The Windows Firewall service, which executes in a Svchost process, uses the BFE to pass exception rules defined in the configuration user interface to the IPNat driver. The WFP filter engine executes the callback functions of each registered callout driver as it processes both inbound and outbound IP packets. A callback function can provide NAT functionality by modifying source and destination addresses in a packet, or as a firewall by returning a status code to TCP/IP that requests that TCP/IP drop the packet and cease processing for it. In kernel mode, Windows Firewall uses the Microsoft Protection Service driver (%SystemRoot%\System32\Drivers\Mpsdrv.sys) that provides support for PPTP and FTP filtering, because those protocols provide their own independent control and data channels. The driver must analyze the control channel to figure out which data channel to manipulate. The driver is also used for displaying notification windows when an application starts listening on a socket.

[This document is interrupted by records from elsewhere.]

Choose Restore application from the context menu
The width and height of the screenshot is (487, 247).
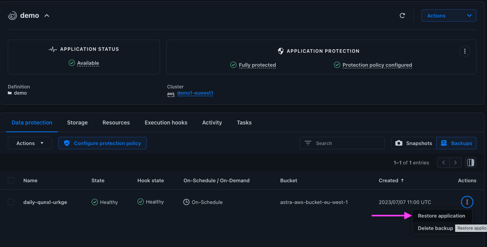(442, 216)

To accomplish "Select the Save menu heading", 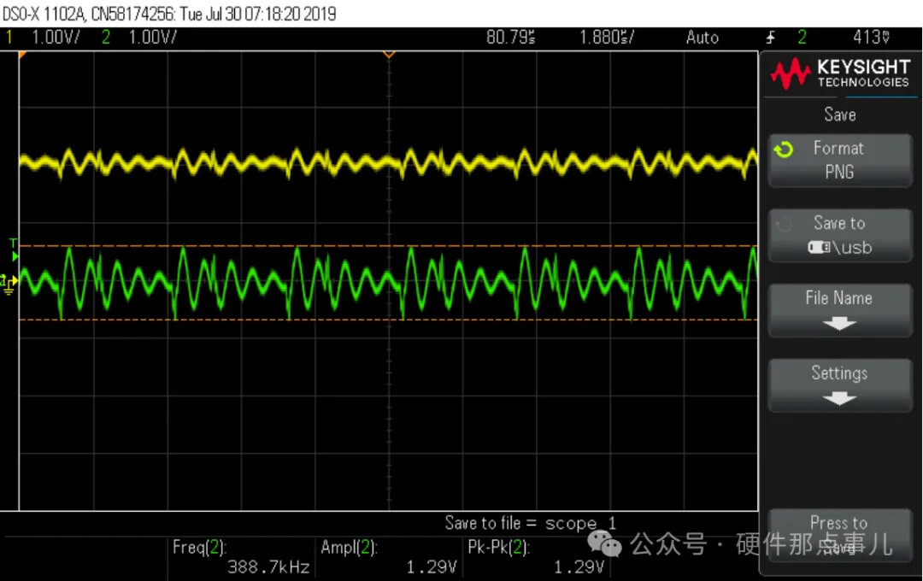I will (x=839, y=114).
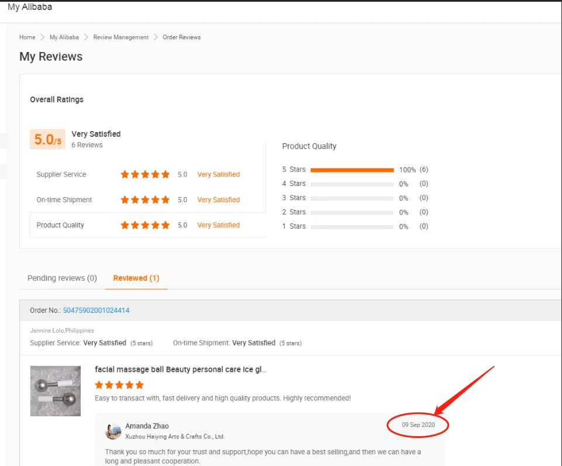
Task: Click Amanda Zhao's profile avatar
Action: pos(113,432)
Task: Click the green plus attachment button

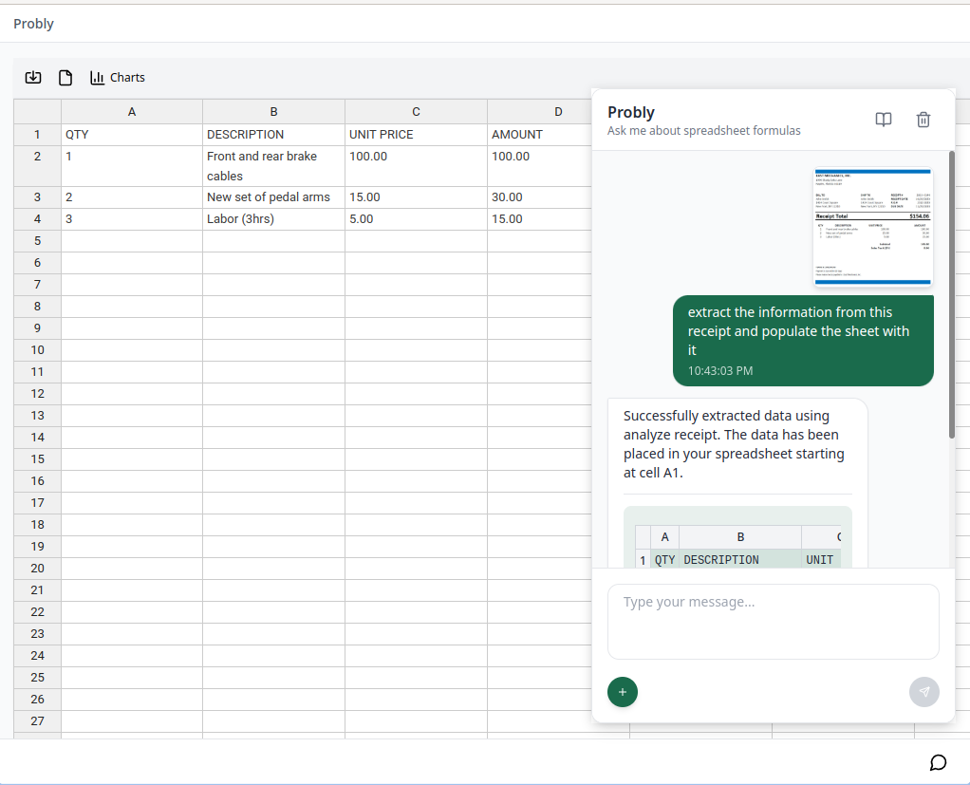Action: [x=623, y=692]
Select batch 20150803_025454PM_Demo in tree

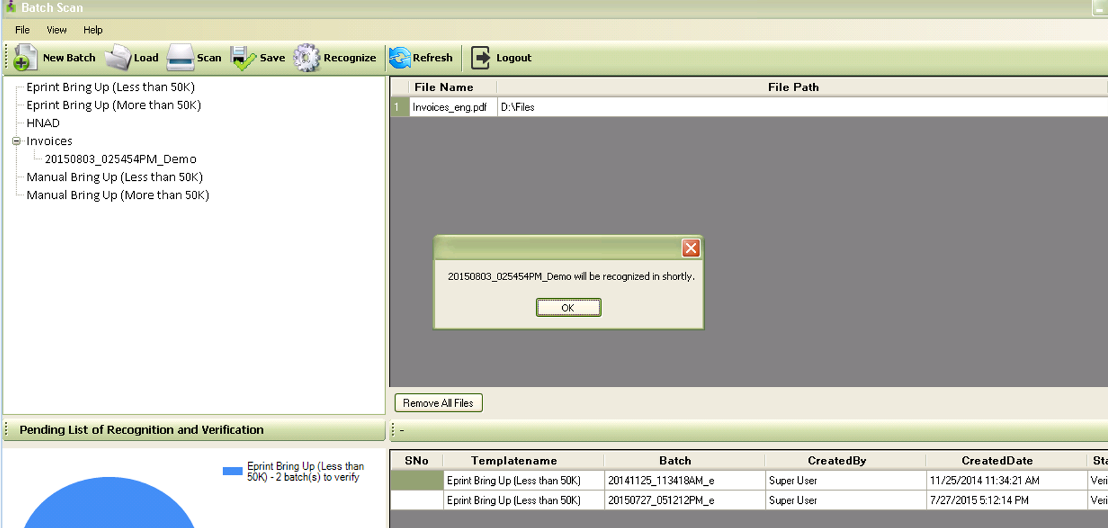120,159
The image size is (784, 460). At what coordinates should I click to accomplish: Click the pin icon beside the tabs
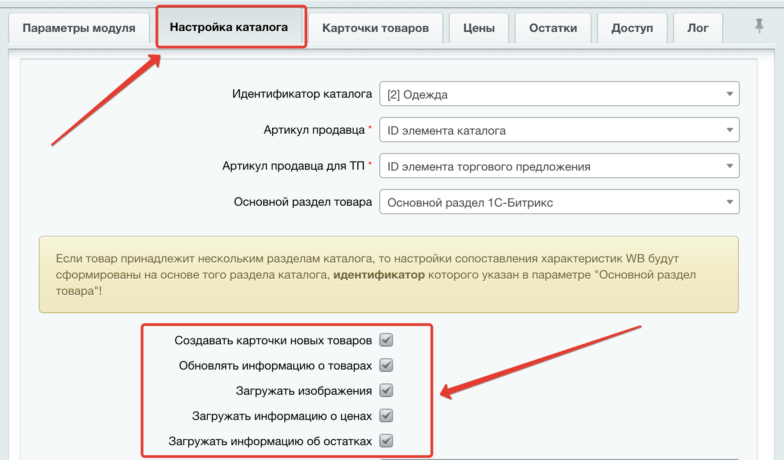[759, 26]
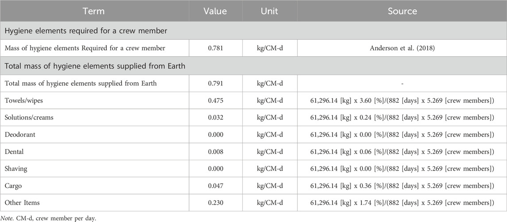Click the 0.791 total mass value
Image resolution: width=507 pixels, height=222 pixels.
215,84
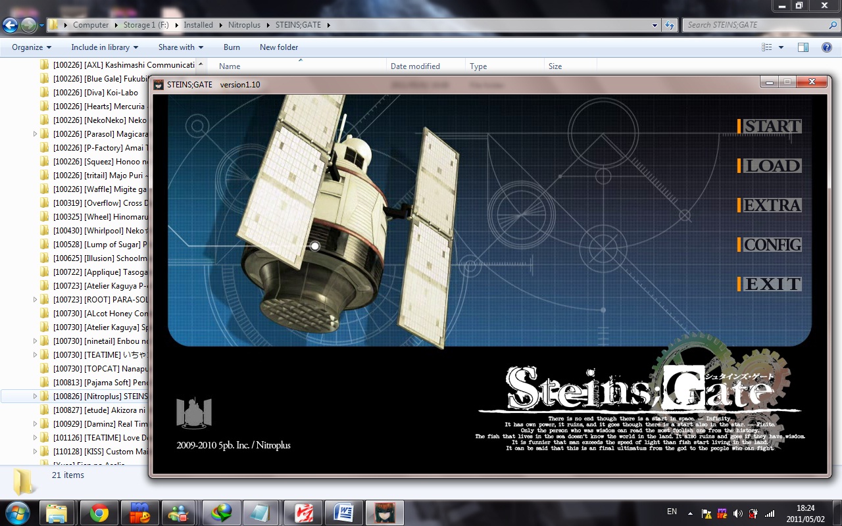This screenshot has height=526, width=842.
Task: Click the Microsoft Word taskbar icon
Action: pos(344,513)
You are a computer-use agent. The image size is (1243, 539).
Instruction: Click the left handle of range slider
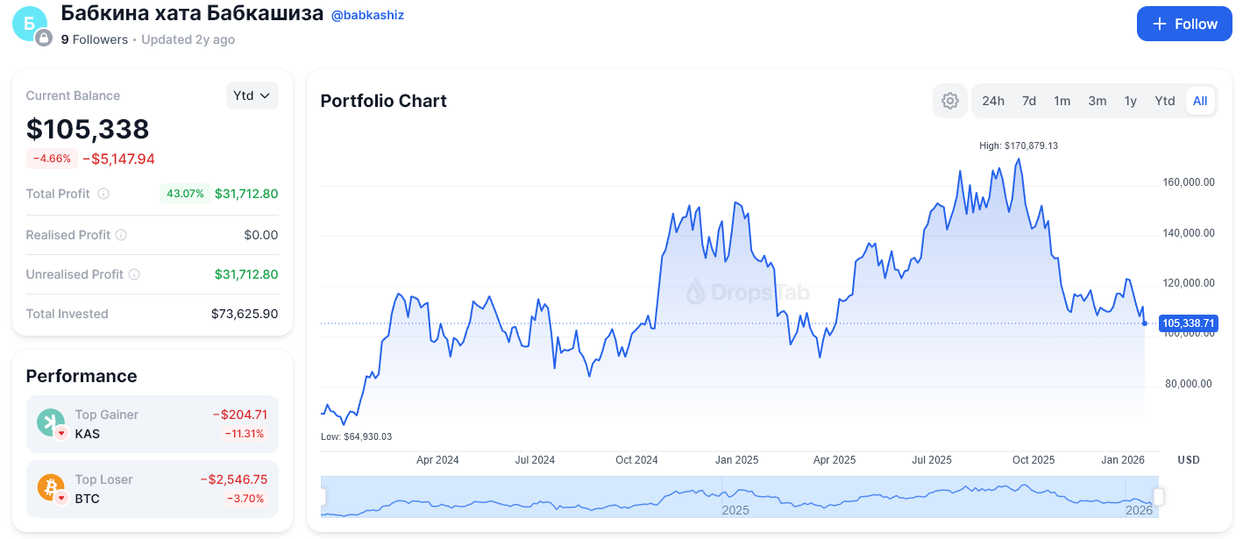click(x=323, y=497)
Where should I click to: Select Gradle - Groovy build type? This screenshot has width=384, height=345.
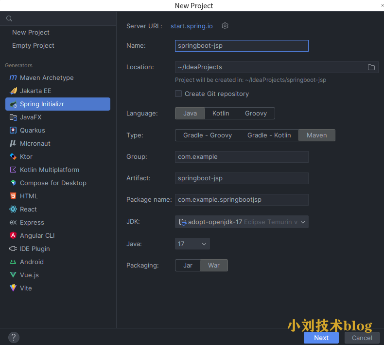click(x=208, y=135)
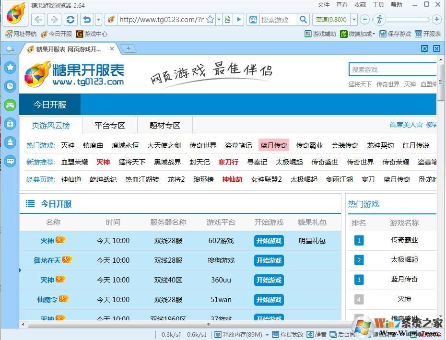Open the 工具 menu
446x340 pixels.
(378, 5)
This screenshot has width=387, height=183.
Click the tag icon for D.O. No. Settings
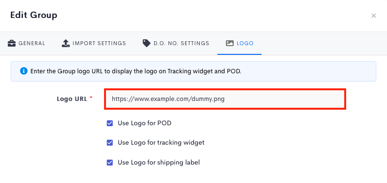(x=146, y=43)
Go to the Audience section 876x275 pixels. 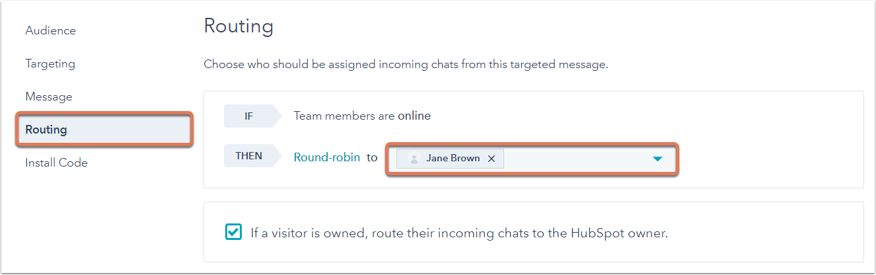(50, 30)
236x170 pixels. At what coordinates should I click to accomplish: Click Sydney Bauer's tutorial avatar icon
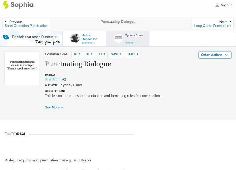tap(119, 38)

Internet Protocol Security (IPsec), which is integrated with the Windows TCP/IP stack, helps protect unicast (IPsec itself supports multicast, but the Windows implementation does not) IP data against attacks such as eavesdropping, sniffer attacks, data modification, IP address spoofing, and man-in-the-middle attacks (as long as the identity of the remote machine can be verified, such as a VPN). You can use IPsec to provide defense-in-depth against network-based attacks from untrusted computers; certain attacks that can result in the denial-of-service of applications, services, or the network; data corruption, data theft, and user-credential theft; and the administrative control over servers, other computers, and the network. IPsec helps defend against network-based attacks through cryptography-based security services, security protocols, and dynamic key management.
IPsec provides the following properties for unicast IP packets sent between trusted hosts:
Data origin authentication, which verifies the origin of an IP packet and ensures that unauthenticated parties cannot access data.
Data integrity, which protects an IP packet from being modified in transit without being detected.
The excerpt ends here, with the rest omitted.